What to produce: Turn all of the material below into a Markdown table with two columns, Row and Text. Number each line in Row, put the line itself in Text, and skip blank lines.

The records:
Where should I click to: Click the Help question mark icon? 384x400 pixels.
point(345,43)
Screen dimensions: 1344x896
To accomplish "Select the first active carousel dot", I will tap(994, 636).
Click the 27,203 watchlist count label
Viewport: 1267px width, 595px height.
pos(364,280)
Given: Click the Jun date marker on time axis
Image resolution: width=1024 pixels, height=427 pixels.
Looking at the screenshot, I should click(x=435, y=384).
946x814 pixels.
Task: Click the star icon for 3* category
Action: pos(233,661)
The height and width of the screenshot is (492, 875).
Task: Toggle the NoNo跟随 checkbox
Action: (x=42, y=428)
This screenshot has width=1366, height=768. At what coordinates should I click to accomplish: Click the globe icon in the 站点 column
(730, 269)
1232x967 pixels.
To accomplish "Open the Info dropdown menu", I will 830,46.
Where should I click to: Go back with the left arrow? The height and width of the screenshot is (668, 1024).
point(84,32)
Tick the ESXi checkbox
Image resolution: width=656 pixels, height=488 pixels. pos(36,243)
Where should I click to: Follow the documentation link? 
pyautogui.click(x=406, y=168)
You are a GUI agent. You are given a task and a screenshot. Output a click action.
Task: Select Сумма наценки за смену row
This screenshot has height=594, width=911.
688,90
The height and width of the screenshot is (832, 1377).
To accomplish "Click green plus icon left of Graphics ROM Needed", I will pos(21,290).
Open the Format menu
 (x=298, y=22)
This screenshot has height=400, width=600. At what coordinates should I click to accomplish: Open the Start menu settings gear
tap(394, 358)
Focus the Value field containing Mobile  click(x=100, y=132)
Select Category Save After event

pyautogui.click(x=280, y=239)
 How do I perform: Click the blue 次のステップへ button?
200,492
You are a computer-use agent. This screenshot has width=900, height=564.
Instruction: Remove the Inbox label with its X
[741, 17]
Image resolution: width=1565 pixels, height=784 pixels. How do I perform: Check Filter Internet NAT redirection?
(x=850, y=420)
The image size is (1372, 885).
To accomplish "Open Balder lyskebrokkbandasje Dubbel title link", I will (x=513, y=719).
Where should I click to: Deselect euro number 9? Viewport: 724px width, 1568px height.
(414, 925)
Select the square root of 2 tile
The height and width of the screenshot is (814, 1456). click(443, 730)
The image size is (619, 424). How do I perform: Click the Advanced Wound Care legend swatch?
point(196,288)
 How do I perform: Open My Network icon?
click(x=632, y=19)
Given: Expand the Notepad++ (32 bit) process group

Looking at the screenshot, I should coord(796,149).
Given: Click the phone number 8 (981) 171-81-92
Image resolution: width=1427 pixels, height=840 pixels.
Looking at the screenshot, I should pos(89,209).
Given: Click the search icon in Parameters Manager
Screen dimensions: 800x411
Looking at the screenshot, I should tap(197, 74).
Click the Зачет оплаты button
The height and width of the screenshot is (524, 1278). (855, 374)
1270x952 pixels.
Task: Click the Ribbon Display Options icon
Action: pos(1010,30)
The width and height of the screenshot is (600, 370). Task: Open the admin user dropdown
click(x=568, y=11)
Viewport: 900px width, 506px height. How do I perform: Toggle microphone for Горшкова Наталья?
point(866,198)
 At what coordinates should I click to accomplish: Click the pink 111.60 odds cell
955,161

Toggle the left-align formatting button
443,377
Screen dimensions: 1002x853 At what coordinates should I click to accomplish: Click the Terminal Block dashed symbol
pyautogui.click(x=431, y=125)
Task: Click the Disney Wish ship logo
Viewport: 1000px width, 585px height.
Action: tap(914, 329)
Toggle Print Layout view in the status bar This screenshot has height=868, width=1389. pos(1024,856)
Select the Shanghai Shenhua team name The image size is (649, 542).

The response:
| Row | Text |
|---|---|
| 1 | Where should I click to: Click the Help question mark icon? 384x400 pixels. |
| 2 | point(345,43) |
| 3 | Screen dimensions: 1344x896 |
| 4 | To accomplish "Select the first active carousel dot", I will tap(994, 636). |
| 5 | Click the 27,203 watchlist count label |
| 6 | Viewport: 1267px width, 595px height. |
| 7 | pos(364,280) |
| 8 | Given: Click the Jun date marker on time axis |
| 9 | Image resolution: width=1024 pixels, height=427 pixels. |
| 10 | Looking at the screenshot, I should click(x=435, y=384). |
| 11 | 946x814 pixels. |
| 12 | Task: Click the star icon for 3* category |
| 13 | Action: pos(233,661) |
| 14 | The height and width of the screenshot is (492, 875). |
| 15 | Task: Toggle the NoNo跟随 checkbox |
| 16 | Action: (x=42, y=428) |
| 17 | This screenshot has width=1366, height=768. At what coordinates should I click to accomplish: Click the globe icon in the 站点 column |
| 18 | (730, 269) |
| 19 | 1232x967 pixels. |
| 20 | To accomplish "Open the Info dropdown menu", I will 830,46. |
| 21 | Where should I click to: Go back with the left arrow? The height and width of the screenshot is (668, 1024). |
| 22 | point(84,32) |
| 23 | Tick the ESXi checkbox |
| 24 | Image resolution: width=656 pixels, height=488 pixels. pos(36,243) |
| 25 | Where should I click to: Follow the documentation link?  |
| 26 | pyautogui.click(x=406, y=168) |
| 27 | You are a GUI agent. You are given a task and a screenshot. Output a click action. |
| 28 | Task: Select Сумма наценки за смену row |
| 29 | This screenshot has height=594, width=911. |
| 30 | 688,90 |
| 31 | The height and width of the screenshot is (832, 1377). |
| 32 | To accomplish "Click green plus icon left of Graphics ROM Needed", I will pos(21,290). |
| 33 | Open the Format menu |
| 34 |  (x=298, y=22) |
| 35 | This screenshot has height=400, width=600. At what coordinates should I click to accomplish: Open the Start menu settings gear |
| 36 | tap(394, 358) |
| 37 | Focus the Value field containing Mobile  click(x=100, y=132) |
| 38 | Select Category Save After event |
| 39 | pyautogui.click(x=280, y=239) |
| 40 |  How do I perform: Click the blue 次のステップへ button? |
| 41 | 200,492 |
| 42 | You are a computer-use agent. This screenshot has width=900, height=564. |
| 43 | Instruction: Remove the Inbox label with its X |
| 44 | [741, 17] |
| 45 | Image resolution: width=1565 pixels, height=784 pixels. How do I perform: Check Filter Internet NAT redirection? |
| 46 | (x=850, y=420) |
| 47 | The image size is (1372, 885). |
| 48 | To accomplish "Open Balder lyskebrokkbandasje Dubbel title link", I will (x=513, y=719). |
| 49 | Where should I click to: Deselect euro number 9? Viewport: 724px width, 1568px height. |
| 50 | (414, 925) |
| 51 | Select the square root of 2 tile |
| 52 | The height and width of the screenshot is (814, 1456). click(443, 730) |
| 53 | The image size is (619, 424). How do I perform: Click the Advanced Wound Care legend swatch? |
| 54 | point(196,288) |
| 55 |  How do I perform: Open My Network icon? |
| 56 | click(x=632, y=19) |
| 57 | Given: Expand the Notepad++ (32 bit) process group |
| 58 | Looking at the screenshot, I should coord(796,149). |
| 59 | Given: Click the phone number 8 (981) 171-81-92 |
| 60 | Image resolution: width=1427 pixels, height=840 pixels. |
| 61 | Looking at the screenshot, I should pos(89,209). |
| 62 | Given: Click the search icon in Parameters Manager |
| 63 | Screen dimensions: 800x411 |
| 64 | Looking at the screenshot, I should tap(197, 74). |
| 65 | Click the Зачет оплаты button |
| 66 | The height and width of the screenshot is (524, 1278). (855, 374) |
| 67 | 1270x952 pixels. |
| 68 | Task: Click the Ribbon Display Options icon |
| 69 | Action: pos(1010,30) |
| 70 | The width and height of the screenshot is (600, 370). Task: Open the admin user dropdown |
| 71 | click(x=568, y=11) |
| 72 | Viewport: 900px width, 506px height. How do I perform: Toggle microphone for Горшкова Наталья? |
| 73 | point(866,198) |
| 74 |  At what coordinates should I click to accomplish: Click the pink 111.60 odds cell |
| 75 | 955,161 |
| 76 | Toggle the left-align formatting button |
| 77 | 443,377 |
| 78 | Screen dimensions: 1002x853 At what coordinates should I click to accomplish: Click the Terminal Block dashed symbol |
| 79 | pyautogui.click(x=431, y=125) |
| 80 | Task: Click the Disney Wish ship logo |
| 81 | Viewport: 1000px width, 585px height. |
| 82 | Action: tap(914, 329) |
| 83 | Toggle Print Layout view in the status bar This screenshot has height=868, width=1389. pos(1024,856) |
| 84 | Select the Shanghai Shenhua team name The image size is (649, 542). |